CP 300
- Manufacturer: Prológica
- Type: Home computer
- Released: 1983; 43 years ago
- Operating system: BASIC Level II (TRS-80 compatible); DOS-500 (TRS-DOS compatible)
- CPU: Zilog Z80A @ 2.0 MHz
- Memory: 64 KB RAM 16 KB ROM
- Removable storage: Cassette tape, floppy disk (optional)
- Display: PAL-M or monitor video out; 32x16, 64x16, 128x48
- Sound: Beeper
- Backward compatibility: TRS-80 Model III

= CP-300 =

Personal microcomputer

CP 300 was a personal microcomputer produced by Prológica, a computer company located in Brazil, and introduced in 1983.

==General information==
It was compatible in software and hardware with the American TRS-80 Model III, and could be considered a domestic and cheaper version of the CP 500, since it was supplied with only one cabinet containing the CPU and a chiclet keyboard. The power supply was external to the cabinet.

==Technical details==

The CP 300 had 16 KB of ROM and 64 KB of RAM. Its keyboard had 54 keys with auto-repeat function, including two red keys that, when pressed together, forced a reset of the machine.
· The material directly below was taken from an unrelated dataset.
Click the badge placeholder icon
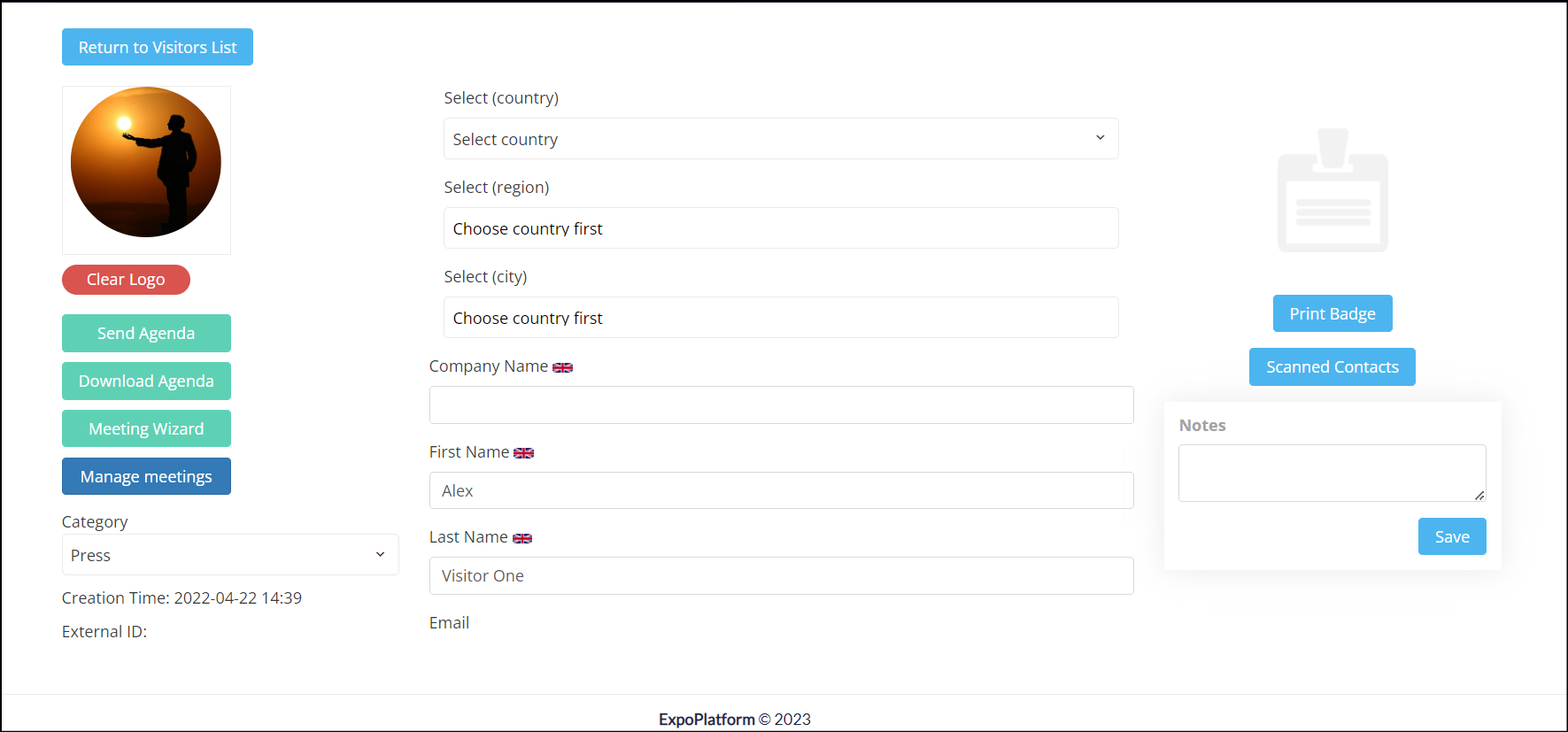1568x732 pixels. pos(1332,190)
The display was limited to two text modes of 32x16 or 64x16 characters, and a semigraphic mode of 128x48 pixels.

Sound was generated by an internal cabinet speaker with a volume control at the back.

Expansion capability was limited to a connector located at the back of the machine. In terms of connectivity, it had a TV output (RF modulator, channel 3), a monitor output, and a cassette interface.
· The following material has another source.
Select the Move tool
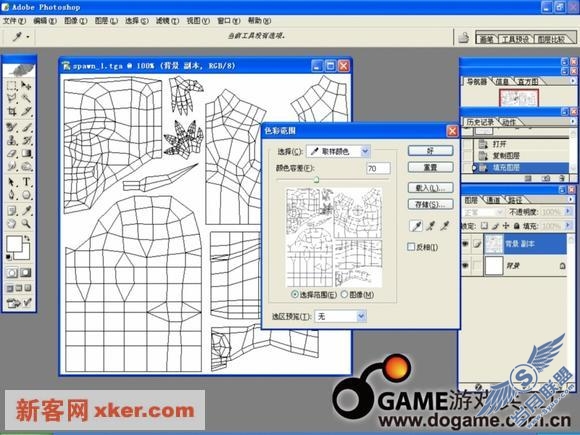Screen dimensions: 580x435 pyautogui.click(x=26, y=86)
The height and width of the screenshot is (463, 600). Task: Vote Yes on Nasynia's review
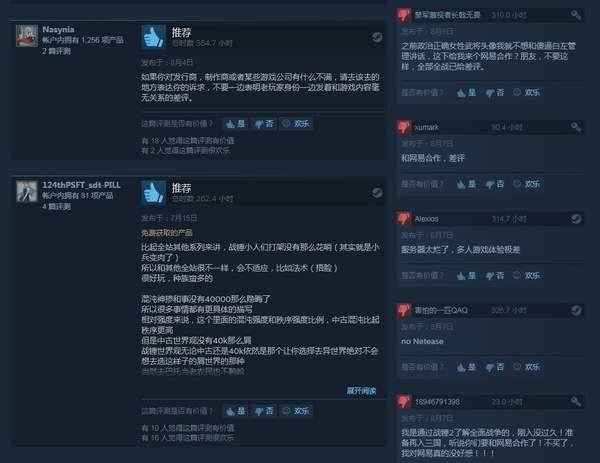[235, 124]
Audio cables were supplied with the computer for connection to a regular tape recorder, that could be operated at 500/1500 baud with remote relay activation.

Additionally, it was possible to connect up to four external 5.25" floppy drives, allowing the machine to run DOS-500 (TRS-DOS compatible).

==Accessories==

- CP 300 Printer.

==Bibliography==
- Micro Computador - Curso Básico. Rio de Janeiro: Rio Gráfica, 1984, v. 1, pp. 49–50.
- ABREU, Carlos Alberto C. 77 programas para linha TRS-80. Rio de Janeiro: Microkit, 1985.